Task description
Say how many lines below have "project" in them, giving the number alone.

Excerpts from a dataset
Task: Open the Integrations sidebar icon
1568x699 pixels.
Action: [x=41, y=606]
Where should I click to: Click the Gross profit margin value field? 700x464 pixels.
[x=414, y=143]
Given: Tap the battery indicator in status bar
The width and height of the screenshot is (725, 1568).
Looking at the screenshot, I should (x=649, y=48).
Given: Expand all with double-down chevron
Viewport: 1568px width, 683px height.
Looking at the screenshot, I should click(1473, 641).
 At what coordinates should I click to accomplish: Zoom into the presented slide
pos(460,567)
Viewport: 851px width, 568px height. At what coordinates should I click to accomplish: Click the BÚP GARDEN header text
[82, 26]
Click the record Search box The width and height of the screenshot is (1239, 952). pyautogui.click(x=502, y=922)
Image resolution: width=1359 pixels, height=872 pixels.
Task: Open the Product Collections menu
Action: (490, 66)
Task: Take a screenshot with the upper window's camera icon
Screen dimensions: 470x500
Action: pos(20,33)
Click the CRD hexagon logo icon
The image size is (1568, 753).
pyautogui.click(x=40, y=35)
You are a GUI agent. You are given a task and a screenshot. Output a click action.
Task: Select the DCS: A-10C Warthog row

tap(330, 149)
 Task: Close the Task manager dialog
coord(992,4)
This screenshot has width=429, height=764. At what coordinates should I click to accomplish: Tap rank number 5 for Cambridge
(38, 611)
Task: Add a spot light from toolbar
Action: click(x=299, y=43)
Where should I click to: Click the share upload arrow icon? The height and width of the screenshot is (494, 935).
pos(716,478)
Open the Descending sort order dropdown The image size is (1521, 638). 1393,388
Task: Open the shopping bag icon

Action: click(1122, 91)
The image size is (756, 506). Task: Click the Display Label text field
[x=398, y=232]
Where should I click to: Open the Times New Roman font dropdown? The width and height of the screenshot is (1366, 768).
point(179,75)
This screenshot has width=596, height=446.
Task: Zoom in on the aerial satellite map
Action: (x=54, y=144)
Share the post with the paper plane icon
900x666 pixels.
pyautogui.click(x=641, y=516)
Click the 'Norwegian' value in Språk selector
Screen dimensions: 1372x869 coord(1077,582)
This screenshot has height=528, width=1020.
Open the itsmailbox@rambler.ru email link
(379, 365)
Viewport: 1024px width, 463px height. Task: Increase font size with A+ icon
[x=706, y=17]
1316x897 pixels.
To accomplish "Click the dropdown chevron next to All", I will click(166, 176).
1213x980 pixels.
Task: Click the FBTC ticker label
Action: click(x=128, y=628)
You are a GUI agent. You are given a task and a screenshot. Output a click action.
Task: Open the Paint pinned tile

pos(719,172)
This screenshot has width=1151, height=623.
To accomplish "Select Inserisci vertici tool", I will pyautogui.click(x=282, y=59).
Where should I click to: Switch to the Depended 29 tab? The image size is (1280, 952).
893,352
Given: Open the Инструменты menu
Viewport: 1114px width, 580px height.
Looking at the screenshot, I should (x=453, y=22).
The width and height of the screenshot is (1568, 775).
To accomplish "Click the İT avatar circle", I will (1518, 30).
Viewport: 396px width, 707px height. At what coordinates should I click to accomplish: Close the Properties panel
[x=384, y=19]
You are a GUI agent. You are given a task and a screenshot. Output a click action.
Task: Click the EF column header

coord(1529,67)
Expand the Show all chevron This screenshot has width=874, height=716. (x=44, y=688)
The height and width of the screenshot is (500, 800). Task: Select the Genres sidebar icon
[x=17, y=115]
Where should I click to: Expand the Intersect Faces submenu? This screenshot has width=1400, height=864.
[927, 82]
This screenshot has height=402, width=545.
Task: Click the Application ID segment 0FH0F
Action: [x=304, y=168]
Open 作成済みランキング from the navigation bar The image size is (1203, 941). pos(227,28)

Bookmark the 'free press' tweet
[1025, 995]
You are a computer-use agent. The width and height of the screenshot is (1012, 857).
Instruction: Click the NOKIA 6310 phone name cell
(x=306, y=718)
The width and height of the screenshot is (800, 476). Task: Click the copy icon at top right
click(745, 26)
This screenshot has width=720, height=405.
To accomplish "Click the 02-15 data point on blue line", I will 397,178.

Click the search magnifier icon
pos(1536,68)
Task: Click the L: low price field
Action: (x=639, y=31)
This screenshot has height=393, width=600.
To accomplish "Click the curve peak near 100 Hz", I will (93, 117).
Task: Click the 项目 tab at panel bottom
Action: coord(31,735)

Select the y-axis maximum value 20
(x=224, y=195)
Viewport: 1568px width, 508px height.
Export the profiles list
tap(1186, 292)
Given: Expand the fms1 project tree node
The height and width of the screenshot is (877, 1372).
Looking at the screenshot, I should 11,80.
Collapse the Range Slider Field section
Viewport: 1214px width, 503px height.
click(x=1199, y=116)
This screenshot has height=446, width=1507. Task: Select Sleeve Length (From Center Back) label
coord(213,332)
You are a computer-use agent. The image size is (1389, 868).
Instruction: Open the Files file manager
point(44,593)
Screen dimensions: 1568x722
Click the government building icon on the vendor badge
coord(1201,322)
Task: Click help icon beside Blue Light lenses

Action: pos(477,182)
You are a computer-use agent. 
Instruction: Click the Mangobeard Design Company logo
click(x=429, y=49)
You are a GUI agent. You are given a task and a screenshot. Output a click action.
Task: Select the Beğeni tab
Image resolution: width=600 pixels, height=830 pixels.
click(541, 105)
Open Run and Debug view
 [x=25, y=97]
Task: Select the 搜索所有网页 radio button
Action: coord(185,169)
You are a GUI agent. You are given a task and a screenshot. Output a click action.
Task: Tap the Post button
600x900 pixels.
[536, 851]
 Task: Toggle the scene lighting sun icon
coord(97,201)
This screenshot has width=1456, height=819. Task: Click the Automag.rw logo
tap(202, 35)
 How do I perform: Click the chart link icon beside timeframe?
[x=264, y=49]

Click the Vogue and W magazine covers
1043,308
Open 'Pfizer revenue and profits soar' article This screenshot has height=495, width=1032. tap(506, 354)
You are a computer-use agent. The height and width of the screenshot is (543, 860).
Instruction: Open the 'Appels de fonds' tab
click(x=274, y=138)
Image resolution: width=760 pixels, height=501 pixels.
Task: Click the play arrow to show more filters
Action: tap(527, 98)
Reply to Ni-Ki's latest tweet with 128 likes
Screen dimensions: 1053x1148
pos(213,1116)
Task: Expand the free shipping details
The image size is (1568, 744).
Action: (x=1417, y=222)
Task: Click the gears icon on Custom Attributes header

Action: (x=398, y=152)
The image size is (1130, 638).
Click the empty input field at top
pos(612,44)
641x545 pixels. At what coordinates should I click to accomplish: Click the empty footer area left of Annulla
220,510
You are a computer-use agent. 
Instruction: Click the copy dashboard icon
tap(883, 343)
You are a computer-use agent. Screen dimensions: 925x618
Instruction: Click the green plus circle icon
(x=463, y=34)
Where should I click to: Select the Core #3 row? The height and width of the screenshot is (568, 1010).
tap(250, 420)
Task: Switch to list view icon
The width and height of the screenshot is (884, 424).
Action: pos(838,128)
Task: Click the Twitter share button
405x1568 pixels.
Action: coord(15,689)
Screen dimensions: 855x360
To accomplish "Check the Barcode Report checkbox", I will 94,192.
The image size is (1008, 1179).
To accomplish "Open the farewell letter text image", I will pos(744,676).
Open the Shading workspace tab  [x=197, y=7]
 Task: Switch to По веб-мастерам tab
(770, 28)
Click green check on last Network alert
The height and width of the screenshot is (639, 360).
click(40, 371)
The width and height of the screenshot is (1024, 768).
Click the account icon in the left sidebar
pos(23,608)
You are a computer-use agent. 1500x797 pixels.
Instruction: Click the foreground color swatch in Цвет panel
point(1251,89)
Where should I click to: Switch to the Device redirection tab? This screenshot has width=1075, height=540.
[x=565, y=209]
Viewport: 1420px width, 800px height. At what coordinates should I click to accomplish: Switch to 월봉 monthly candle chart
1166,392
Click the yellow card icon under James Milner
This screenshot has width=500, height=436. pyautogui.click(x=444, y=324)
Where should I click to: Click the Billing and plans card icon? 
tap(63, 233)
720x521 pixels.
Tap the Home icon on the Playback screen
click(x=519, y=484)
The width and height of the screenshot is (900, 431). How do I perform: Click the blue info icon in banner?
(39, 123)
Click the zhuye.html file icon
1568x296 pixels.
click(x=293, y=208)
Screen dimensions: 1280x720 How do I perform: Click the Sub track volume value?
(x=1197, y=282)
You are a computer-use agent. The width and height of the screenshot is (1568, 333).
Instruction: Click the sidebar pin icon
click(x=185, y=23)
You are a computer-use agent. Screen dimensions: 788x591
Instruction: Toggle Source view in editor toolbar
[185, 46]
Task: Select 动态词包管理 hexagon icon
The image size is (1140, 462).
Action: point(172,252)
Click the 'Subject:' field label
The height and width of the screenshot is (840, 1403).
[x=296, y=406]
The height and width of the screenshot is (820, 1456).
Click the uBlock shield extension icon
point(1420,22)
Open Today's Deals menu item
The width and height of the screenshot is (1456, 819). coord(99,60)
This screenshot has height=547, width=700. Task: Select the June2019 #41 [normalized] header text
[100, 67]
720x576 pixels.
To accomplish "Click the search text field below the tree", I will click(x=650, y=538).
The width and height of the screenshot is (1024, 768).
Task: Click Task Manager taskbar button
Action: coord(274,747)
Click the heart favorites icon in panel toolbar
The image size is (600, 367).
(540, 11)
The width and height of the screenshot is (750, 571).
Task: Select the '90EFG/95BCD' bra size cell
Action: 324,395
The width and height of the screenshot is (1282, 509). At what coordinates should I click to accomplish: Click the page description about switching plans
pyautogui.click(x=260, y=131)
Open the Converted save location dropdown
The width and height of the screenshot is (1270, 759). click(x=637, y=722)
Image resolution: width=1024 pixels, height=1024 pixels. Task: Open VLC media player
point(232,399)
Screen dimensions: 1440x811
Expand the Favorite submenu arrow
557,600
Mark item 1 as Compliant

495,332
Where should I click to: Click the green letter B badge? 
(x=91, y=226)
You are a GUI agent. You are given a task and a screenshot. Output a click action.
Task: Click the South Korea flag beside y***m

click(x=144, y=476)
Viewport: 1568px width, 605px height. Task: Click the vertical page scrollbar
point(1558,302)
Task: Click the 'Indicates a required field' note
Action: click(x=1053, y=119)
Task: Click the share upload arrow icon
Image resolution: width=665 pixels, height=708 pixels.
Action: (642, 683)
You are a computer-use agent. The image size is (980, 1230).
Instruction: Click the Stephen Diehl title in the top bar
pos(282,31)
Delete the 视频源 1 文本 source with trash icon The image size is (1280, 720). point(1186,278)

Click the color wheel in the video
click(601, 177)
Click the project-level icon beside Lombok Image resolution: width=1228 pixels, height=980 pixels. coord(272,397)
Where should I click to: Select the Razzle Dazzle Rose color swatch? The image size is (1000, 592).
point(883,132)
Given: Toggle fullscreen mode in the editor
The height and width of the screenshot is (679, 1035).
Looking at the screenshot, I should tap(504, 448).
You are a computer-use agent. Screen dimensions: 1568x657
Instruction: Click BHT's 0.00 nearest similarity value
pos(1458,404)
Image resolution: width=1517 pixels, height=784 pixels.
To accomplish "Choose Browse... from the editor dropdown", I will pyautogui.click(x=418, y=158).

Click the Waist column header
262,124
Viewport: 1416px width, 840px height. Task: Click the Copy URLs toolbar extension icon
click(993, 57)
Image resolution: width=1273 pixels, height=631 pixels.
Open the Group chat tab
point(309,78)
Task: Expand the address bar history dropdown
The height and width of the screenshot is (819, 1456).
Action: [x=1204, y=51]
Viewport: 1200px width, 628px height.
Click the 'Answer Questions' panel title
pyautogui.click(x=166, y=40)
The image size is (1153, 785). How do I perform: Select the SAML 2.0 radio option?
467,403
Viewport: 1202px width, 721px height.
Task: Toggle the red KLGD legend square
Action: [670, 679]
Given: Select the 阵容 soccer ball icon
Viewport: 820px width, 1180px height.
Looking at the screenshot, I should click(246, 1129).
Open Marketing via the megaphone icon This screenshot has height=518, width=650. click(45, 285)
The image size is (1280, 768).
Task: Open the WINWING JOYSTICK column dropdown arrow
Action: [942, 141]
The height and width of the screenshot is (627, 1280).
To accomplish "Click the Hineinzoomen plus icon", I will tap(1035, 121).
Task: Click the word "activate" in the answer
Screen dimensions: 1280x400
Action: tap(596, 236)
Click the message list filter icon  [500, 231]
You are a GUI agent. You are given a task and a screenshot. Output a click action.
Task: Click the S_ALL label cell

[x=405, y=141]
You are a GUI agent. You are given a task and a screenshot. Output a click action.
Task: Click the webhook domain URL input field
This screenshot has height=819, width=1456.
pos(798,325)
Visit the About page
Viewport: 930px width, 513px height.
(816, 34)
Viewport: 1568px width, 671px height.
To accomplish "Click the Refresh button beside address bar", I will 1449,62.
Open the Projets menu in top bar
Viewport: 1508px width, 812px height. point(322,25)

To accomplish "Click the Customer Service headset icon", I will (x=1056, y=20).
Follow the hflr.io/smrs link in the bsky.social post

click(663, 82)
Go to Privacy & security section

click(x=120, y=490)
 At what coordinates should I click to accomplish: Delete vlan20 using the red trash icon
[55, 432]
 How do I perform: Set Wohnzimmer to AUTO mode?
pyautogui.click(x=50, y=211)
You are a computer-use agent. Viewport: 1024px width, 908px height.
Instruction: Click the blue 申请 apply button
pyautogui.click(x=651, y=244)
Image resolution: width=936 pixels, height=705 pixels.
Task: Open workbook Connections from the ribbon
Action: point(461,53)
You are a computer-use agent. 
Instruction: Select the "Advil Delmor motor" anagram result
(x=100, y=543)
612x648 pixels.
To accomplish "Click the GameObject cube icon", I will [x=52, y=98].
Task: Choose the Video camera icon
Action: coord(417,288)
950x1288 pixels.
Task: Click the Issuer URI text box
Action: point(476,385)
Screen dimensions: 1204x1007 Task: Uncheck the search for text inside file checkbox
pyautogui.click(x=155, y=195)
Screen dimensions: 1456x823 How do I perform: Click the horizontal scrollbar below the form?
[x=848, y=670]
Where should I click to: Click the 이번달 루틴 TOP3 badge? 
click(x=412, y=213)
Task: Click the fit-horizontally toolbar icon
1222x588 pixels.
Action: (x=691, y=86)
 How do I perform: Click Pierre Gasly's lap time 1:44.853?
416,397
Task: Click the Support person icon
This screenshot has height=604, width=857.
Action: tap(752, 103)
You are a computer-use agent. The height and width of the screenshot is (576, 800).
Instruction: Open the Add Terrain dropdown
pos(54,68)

Written answer
2